- Required work
Go through the lines below, tally those that include the word "Fickmaus", and give only the tally.

- Data to use
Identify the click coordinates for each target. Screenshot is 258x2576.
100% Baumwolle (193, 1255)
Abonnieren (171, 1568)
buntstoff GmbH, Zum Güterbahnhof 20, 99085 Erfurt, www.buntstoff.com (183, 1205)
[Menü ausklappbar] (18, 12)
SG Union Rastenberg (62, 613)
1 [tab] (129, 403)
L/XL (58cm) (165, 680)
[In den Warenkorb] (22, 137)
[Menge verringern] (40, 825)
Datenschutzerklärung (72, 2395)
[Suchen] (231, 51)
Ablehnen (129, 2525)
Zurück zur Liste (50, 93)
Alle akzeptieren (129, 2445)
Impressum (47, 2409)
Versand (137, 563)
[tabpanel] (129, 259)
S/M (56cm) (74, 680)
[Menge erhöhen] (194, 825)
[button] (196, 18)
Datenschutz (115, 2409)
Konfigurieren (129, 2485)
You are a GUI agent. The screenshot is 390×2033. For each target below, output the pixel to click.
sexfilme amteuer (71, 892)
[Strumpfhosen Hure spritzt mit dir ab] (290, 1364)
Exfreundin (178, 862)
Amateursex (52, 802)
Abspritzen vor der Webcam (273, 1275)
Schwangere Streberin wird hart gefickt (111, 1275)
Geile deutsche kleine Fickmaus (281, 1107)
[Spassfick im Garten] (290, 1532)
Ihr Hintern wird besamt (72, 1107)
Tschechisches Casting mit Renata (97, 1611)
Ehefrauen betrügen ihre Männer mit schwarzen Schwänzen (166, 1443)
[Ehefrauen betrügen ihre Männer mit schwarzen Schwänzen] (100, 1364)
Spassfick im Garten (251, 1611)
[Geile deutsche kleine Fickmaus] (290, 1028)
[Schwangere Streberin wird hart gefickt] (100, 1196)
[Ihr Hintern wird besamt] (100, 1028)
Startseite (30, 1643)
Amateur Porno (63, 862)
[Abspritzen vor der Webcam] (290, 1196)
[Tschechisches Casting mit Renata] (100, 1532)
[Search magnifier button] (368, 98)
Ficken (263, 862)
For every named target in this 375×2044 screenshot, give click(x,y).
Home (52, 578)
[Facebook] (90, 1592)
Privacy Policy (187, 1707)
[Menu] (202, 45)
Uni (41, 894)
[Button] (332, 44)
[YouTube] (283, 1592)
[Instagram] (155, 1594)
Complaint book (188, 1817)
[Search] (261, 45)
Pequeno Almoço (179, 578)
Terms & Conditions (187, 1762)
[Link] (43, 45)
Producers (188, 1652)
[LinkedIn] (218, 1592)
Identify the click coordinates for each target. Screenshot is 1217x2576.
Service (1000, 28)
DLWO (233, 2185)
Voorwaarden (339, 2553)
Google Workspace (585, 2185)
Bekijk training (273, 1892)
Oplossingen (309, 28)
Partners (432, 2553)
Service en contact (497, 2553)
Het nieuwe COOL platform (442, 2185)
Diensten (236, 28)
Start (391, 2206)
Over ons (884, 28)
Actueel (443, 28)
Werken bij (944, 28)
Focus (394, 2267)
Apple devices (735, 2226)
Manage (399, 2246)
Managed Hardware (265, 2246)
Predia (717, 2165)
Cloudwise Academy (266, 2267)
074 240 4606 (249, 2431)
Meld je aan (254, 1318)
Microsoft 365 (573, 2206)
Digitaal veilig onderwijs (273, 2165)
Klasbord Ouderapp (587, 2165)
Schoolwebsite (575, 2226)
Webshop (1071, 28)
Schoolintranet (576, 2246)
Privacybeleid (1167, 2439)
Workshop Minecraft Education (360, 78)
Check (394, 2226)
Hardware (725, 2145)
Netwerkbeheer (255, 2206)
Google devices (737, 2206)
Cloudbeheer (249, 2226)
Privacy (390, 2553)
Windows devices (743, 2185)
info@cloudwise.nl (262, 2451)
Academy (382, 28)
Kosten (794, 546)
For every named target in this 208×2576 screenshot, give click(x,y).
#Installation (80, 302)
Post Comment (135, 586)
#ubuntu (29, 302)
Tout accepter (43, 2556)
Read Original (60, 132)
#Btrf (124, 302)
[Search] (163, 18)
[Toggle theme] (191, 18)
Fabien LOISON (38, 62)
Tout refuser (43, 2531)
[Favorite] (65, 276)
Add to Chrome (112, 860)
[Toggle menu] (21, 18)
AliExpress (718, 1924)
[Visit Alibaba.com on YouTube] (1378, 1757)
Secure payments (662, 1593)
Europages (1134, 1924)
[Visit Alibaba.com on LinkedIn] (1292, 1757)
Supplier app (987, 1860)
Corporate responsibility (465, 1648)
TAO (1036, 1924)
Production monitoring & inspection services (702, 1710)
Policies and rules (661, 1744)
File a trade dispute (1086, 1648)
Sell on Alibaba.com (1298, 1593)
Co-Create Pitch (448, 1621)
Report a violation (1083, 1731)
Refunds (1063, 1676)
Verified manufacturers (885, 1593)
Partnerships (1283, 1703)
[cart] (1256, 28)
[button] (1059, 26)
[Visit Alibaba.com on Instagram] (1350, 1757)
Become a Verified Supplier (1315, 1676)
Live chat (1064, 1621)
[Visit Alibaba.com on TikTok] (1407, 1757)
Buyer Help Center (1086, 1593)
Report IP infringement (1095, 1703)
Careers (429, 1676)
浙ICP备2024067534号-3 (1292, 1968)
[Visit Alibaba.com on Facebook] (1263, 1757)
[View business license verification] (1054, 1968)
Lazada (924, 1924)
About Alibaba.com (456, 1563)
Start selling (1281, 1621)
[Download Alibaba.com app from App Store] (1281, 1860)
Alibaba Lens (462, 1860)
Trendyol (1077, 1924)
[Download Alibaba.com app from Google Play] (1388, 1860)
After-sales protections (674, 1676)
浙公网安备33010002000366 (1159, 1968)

- Answer to this exercise
2